> _Stated problem_
Can you set out every one of the rows below as a numbered list, leaving out the blank lines?

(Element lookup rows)

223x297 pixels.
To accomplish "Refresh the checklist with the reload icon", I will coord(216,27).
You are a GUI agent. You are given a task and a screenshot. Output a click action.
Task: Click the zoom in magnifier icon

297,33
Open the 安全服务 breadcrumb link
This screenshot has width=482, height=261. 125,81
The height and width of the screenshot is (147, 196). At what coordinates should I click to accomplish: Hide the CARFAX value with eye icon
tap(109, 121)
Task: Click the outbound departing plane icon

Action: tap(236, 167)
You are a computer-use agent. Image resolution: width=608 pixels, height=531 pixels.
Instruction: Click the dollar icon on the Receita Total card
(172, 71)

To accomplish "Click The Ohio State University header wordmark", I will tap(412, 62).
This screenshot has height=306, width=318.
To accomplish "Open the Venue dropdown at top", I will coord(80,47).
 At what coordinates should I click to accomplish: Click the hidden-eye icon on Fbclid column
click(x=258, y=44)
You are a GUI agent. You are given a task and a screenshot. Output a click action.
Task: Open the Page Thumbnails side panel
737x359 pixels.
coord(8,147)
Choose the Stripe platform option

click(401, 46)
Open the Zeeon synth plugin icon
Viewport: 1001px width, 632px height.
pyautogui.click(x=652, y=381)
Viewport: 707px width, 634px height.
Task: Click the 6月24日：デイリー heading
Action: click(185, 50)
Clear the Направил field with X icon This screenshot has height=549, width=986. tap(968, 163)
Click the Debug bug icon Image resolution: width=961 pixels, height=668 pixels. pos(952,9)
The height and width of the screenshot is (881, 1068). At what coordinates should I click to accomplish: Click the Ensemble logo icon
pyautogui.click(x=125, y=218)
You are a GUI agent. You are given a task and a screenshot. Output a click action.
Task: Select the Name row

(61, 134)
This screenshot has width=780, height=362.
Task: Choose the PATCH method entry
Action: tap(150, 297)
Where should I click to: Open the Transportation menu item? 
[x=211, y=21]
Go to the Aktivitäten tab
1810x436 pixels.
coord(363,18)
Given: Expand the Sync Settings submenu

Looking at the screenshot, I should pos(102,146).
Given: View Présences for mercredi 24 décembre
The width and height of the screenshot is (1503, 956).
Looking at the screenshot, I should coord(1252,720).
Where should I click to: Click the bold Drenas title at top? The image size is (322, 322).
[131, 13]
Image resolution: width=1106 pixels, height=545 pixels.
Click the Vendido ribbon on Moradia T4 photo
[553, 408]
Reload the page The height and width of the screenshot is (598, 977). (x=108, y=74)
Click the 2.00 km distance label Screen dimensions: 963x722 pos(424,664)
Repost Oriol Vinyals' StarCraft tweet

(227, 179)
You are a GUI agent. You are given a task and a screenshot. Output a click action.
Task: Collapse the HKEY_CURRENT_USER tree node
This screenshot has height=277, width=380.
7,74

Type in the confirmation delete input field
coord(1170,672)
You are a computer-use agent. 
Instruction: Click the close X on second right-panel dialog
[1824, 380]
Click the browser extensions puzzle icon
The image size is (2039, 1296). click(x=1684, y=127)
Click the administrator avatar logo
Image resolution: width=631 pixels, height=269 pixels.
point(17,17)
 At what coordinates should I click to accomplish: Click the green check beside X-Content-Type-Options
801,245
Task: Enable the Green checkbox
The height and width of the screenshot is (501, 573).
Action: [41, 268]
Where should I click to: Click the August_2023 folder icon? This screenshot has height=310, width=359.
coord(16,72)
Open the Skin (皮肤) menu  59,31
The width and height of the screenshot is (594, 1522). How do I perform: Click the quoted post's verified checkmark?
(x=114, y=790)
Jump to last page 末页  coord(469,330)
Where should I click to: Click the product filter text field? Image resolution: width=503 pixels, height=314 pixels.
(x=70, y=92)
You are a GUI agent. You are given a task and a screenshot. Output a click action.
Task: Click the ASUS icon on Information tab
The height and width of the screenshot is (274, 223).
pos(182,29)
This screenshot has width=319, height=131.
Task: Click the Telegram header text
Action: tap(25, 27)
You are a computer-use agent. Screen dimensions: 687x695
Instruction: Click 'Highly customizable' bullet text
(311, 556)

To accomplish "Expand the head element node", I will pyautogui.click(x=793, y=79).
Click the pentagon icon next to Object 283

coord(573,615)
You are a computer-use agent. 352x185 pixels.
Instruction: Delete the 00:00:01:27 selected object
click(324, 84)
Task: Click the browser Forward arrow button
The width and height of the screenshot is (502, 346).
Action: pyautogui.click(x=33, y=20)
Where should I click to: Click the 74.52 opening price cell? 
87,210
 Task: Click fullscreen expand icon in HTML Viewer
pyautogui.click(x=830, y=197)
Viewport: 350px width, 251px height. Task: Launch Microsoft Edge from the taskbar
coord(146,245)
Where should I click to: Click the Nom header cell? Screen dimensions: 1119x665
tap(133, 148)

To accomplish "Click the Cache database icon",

> _Reply to the exercise_
1. 223x297 pixels.
2. To accomplish "Refresh the checklist with the reload icon", I will coord(216,27).
3. You are a GUI agent. You are given a task and a screenshot. Output a click action.
4. Task: Click the zoom in magnifier icon
5. 297,33
6. Open the 安全服务 breadcrumb link
7. This screenshot has width=482, height=261. 125,81
8. The height and width of the screenshot is (147, 196). At what coordinates should I click to accomplish: Hide the CARFAX value with eye icon
9. tap(109, 121)
10. Task: Click the outbound departing plane icon
11. Action: tap(236, 167)
12. You are a computer-use agent. Image resolution: width=608 pixels, height=531 pixels.
13. Instruction: Click the dollar icon on the Receita Total card
14. (172, 71)
15. To accomplish "Click The Ohio State University header wordmark", I will tap(412, 62).
16. This screenshot has height=306, width=318.
17. To accomplish "Open the Venue dropdown at top", I will coord(80,47).
18.  At what coordinates should I click to accomplish: Click the hidden-eye icon on Fbclid column
19. click(x=258, y=44)
20. You are a GUI agent. You are given a task and a screenshot. Output a click action.
21. Task: Open the Page Thumbnails side panel
22. 737x359 pixels.
23. coord(8,147)
24. Choose the Stripe platform option
25. click(401, 46)
26. Open the Zeeon synth plugin icon
27. Viewport: 1001px width, 632px height.
28. pyautogui.click(x=652, y=381)
29. Viewport: 707px width, 634px height.
30. Task: Click the 6月24日：デイリー heading
31. Action: click(185, 50)
32. Clear the Направил field with X icon This screenshot has height=549, width=986. tap(968, 163)
33. Click the Debug bug icon Image resolution: width=961 pixels, height=668 pixels. pos(952,9)
34. The height and width of the screenshot is (881, 1068). At what coordinates should I click to accomplish: Click the Ensemble logo icon
35. pyautogui.click(x=125, y=218)
36. You are a GUI agent. You are given a task and a screenshot. Output a click action.
37. Task: Select the Name row
38. (61, 134)
39. This screenshot has width=780, height=362.
40. Task: Choose the PATCH method entry
41. Action: tap(150, 297)
42. Where should I click to: Open the Transportation menu item? 
43. [x=211, y=21]
44. Go to the Aktivitäten tab
45. 1810x436 pixels.
46. coord(363,18)
47. Given: Expand the Sync Settings submenu
48. Looking at the screenshot, I should pos(102,146).
49. Given: View Présences for mercredi 24 décembre
50. The width and height of the screenshot is (1503, 956).
51. Looking at the screenshot, I should coord(1252,720).
52. Where should I click to: Click the bold Drenas title at top? The image size is (322, 322).
53. [131, 13]
54. Image resolution: width=1106 pixels, height=545 pixels.
55. Click the Vendido ribbon on Moradia T4 photo
56. [553, 408]
57. Reload the page The height and width of the screenshot is (598, 977). (x=108, y=74)
58. Click the 2.00 km distance label Screen dimensions: 963x722 pos(424,664)
59. Repost Oriol Vinyals' StarCraft tweet
60. (227, 179)
61. You are a GUI agent. You are given a task and a screenshot. Output a click action.
62. Task: Collapse the HKEY_CURRENT_USER tree node
63. This screenshot has height=277, width=380.
64. 7,74
65. Type in the confirmation delete input field
66. coord(1170,672)
67. You are a computer-use agent. 
68. Instruction: Click the close X on second right-panel dialog
69. [1824, 380]
70. Click the browser extensions puzzle icon
71. The image size is (2039, 1296). click(x=1684, y=127)
72. Click the administrator avatar logo
73. Image resolution: width=631 pixels, height=269 pixels.
74. point(17,17)
75.  At what coordinates should I click to accomplish: Click the green check beside X-Content-Type-Options
76. 801,245
77. Task: Enable the Green checkbox
78. The height and width of the screenshot is (501, 573).
79. Action: [41, 268]
80. Where should I click to: Click the August_2023 folder icon? This screenshot has height=310, width=359.
81. coord(16,72)
82. Open the Skin (皮肤) menu  59,31
83. The width and height of the screenshot is (594, 1522). How do I perform: Click the quoted post's verified checkmark?
84. (x=114, y=790)
85. Jump to last page 末页  coord(469,330)
86. Where should I click to: Click the product filter text field? Image resolution: width=503 pixels, height=314 pixels.
87. (x=70, y=92)
88. You are a GUI agent. You are given a task and a screenshot. Output a click action.
89. Task: Click the ASUS icon on Information tab
90. The height and width of the screenshot is (274, 223).
91. pos(182,29)
92. This screenshot has width=319, height=131.
93. Task: Click the Telegram header text
94. Action: tap(25, 27)
95. You are a computer-use agent. Screen dimensions: 687x695
96. Instruction: Click 'Highly customizable' bullet text
97. (311, 556)
98. To accomplish "Expand the head element node", I will pyautogui.click(x=793, y=79).
99. Click the pentagon icon next to Object 283
100. coord(573,615)
101. You are a computer-use agent. 352x185 pixels.
102. Instruction: Delete the 00:00:01:27 selected object
103. click(324, 84)
104. Task: Click the browser Forward arrow button
105. The width and height of the screenshot is (502, 346).
106. Action: pyautogui.click(x=33, y=20)
107. Where should I click to: Click the 74.52 opening price cell? 
108. 87,210
109.  Task: Click fullscreen expand icon in HTML Viewer
110. pyautogui.click(x=830, y=197)
111. Viewport: 350px width, 251px height. Task: Launch Microsoft Edge from the taskbar
112. coord(146,245)
113. Where should I click to: Click the Nom header cell? Screen dimensions: 1119x665
114. tap(133, 148)
115. To accomplish "Click the Cache database icon",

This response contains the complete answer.